▶ Directions for this task: When you reach the line containing "Where should I", repeat that line and each one after it exactly until the records end, leaving out pictures.

•••

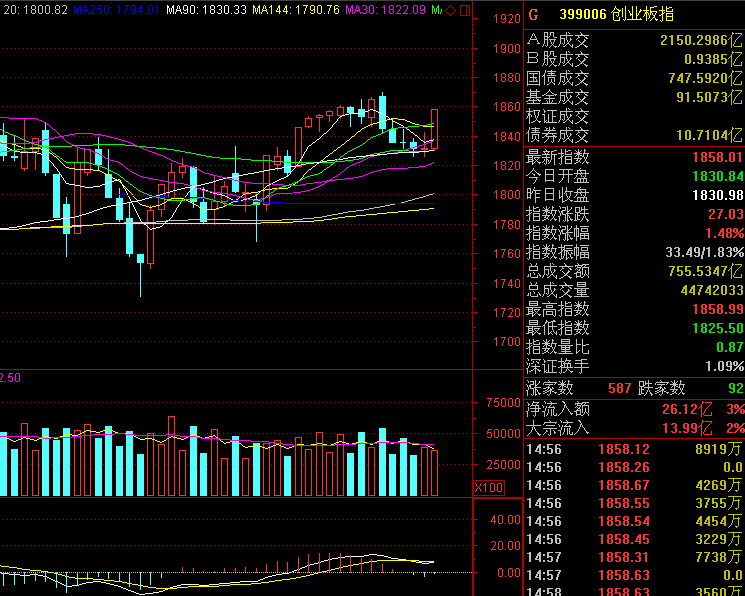
Task: Open the 大宗流入 block inflow row
Action: pyautogui.click(x=634, y=428)
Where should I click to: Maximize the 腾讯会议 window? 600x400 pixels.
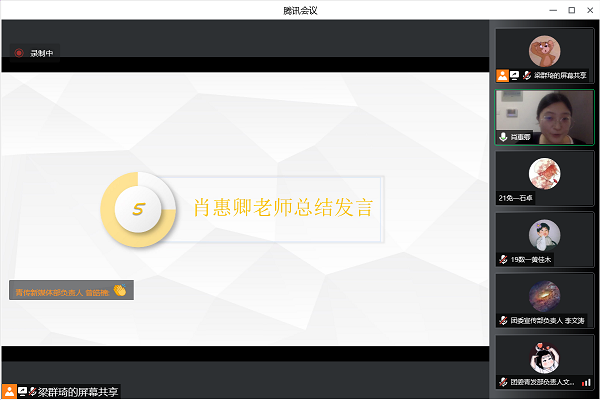pyautogui.click(x=571, y=9)
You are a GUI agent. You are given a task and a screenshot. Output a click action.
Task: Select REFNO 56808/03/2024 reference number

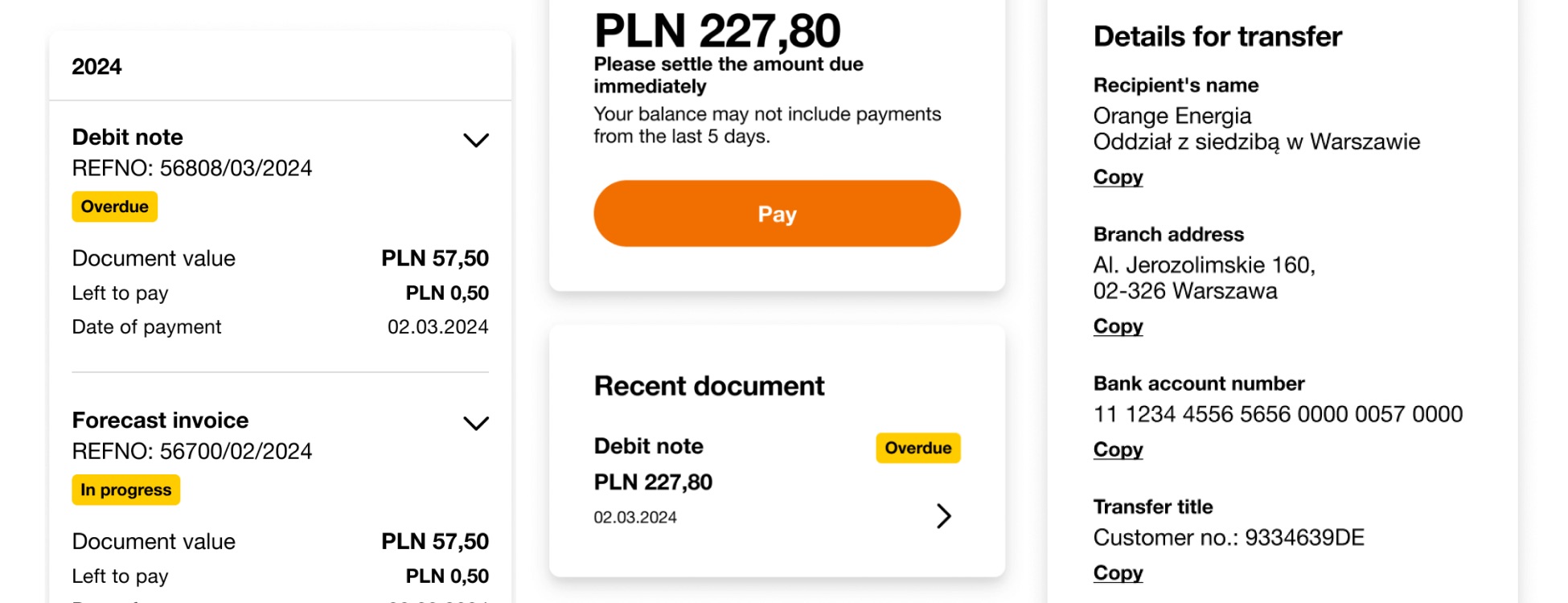tap(193, 168)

•••

▶ The answer:
Where should I click to: Maximize the 腾讯会议 window? 600x400 pixels.
pyautogui.click(x=571, y=9)
You are a GUI agent. You are given a task and a screenshot. Output a click action.
Task: Select REFNO 56808/03/2024 reference number

tap(193, 168)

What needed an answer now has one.